Eine Million zusätzlich Geimpfte nötig

Die ambitionierte Vorgabe lässt sich konkret beziffern: In den kommenden Wochen müssen fast eine Million Menschen dazu gebracht werden, sich impfen zu lassen. Erst dann ist für den Bundesrat eine Rückkehr zur Normalität denkbar.

Eigentliches Kernstück der Offensive ist eine Impfwoche, die zwischen dem 8. und 14. November dezentral in der ganzen Schweiz anberaumt werden soll. Der Bundesrat erhofft sich davon eine Grossmobilisierung der Landbevölkerung. Für die konkreten Projekte indes sind die einzelnen Kantone verantwortlich. Bis Dienstag haben sie Zeit, dem Bundesamt für Gesundheit (BAG) Projekte zu präsentieren. Tags darauf sollen in einem Workshop Nägel mit Köpfen gemacht werden – bis Mittwochabend soll ein erstes Konzept für die nationale Spritz-Tour stehen.

Vereine im Vordergrund

Recherchen von SonntagsBlick ergaben: Im Zentrum der Impfwoche sollen ländliche Vereine stehen. Die Impfbotschaft soll über Fussball- und Hockeyklubs, Turn- und Schützenvereine zu den Menschen gebracht werden. Denkbar ist, dass eine Fachperson vor dem Training einen Vortrag hält – im Idealfall kann aber auch ein Trainer seinen Schützlingen die Vakzination ans Herz legen.

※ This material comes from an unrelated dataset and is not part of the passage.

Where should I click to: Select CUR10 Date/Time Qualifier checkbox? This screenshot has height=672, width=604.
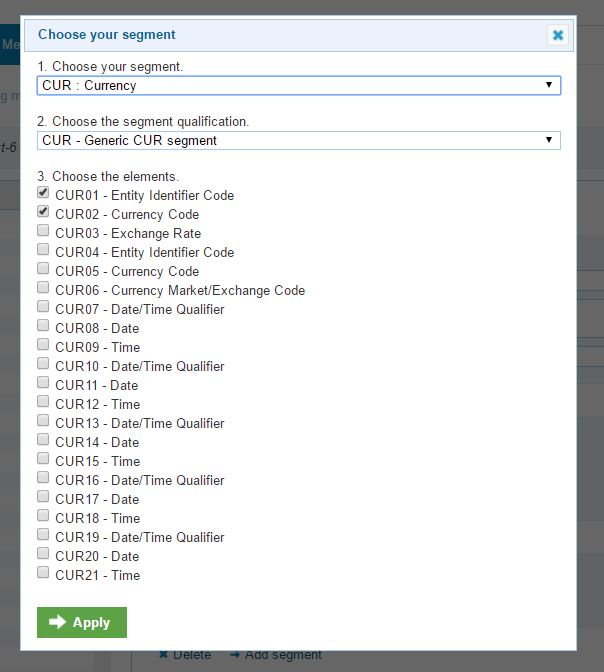tap(43, 364)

Ebenfalls im Vordergrund stehen Kulturvereine und Moscheen. Denn wie bei den jungen Erwachsenen liegt die Impfquote auch bei Migranten bedenklich tief. Deshalb sollen sie noch gezielter angesprochen werden als bisher. Ein Beamter des Kantons Aargau fragte am Freitag beim BAG an, ob diesbezügliche Massnahmen finanziert würden. Diese Recherche von SonntagsBlick bestätigte Gesundheitsdirektor Jean-Pierre Gallati auf Anfrage. Ziel wäre es, über die Moscheen im Aargau sowie einzelne Würdenträger einen Draht zur muslimischen Bevölkerung zu finden. Dabei könnte das Geld aus Bern beispielsweise für Übersetzungen verwendet werden. Das Vorbild für den Aargau ist Schaffhausen: Dort konnten sich die Gläubigen in einer Moschee bereits direkt nach dem Freitagsgebet für eine Impfung entscheiden.

Kantone kritisch

Festzuhalten bleibt aber: Der Funken aus Bern ist bislang nicht auf die Kantone übergesprungen. Das zeigt eine Umfrage von SonntagsBlick bei allen 26 Ständen. Das Impfziel des Bundesrates sei nicht realistisch, tönt es beispielsweise aus der Westschweiz. Auch in den bevölkerungsstärksten Kantonen Bern und Zürich runzeln die politisch Verantwortlichen derzeit noch die Stirn.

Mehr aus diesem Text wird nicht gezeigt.